(SOURCE DATA)
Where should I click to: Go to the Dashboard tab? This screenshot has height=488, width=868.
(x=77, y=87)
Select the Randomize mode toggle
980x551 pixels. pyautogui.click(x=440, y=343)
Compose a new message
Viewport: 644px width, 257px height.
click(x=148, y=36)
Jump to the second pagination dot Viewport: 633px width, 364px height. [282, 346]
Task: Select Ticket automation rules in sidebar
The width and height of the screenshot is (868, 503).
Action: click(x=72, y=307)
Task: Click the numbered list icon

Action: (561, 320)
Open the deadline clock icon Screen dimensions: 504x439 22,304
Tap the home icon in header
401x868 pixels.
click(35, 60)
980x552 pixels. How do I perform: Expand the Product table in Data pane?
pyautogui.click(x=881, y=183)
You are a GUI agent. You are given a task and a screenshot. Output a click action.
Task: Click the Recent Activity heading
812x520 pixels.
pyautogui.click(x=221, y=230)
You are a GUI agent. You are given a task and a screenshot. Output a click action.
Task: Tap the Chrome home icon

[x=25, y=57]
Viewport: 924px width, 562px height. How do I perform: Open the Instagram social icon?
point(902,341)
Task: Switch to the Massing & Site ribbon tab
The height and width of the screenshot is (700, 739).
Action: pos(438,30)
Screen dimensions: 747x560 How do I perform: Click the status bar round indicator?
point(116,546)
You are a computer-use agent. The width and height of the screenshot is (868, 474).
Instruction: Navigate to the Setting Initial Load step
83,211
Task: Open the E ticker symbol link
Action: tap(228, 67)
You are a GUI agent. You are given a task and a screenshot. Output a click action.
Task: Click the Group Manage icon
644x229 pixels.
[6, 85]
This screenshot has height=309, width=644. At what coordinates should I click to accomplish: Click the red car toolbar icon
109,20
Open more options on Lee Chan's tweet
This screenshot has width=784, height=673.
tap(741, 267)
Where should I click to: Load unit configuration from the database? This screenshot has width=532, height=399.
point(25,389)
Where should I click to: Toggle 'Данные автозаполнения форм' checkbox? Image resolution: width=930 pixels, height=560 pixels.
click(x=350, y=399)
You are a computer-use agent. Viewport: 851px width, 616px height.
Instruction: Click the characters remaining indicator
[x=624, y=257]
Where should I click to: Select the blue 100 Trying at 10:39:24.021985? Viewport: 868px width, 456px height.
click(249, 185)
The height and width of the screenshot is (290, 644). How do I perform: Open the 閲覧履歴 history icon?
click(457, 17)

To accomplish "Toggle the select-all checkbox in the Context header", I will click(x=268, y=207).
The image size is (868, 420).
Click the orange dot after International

(DESCRIPTION OF THE TASK)
Return, exactly as they stand, the lines from the start of the records above through the line with "Jump to the", both ends included, and no other lines.

(EXERCISE OUTPUT)
Where should I click to: Go to the Dashboard tab? This screenshot has height=488, width=868.
(x=77, y=87)
Select the Randomize mode toggle
980x551 pixels. pyautogui.click(x=440, y=343)
Compose a new message
Viewport: 644px width, 257px height.
click(x=148, y=36)
Jump to the second pagination dot Viewport: 633px width, 364px height. [282, 346]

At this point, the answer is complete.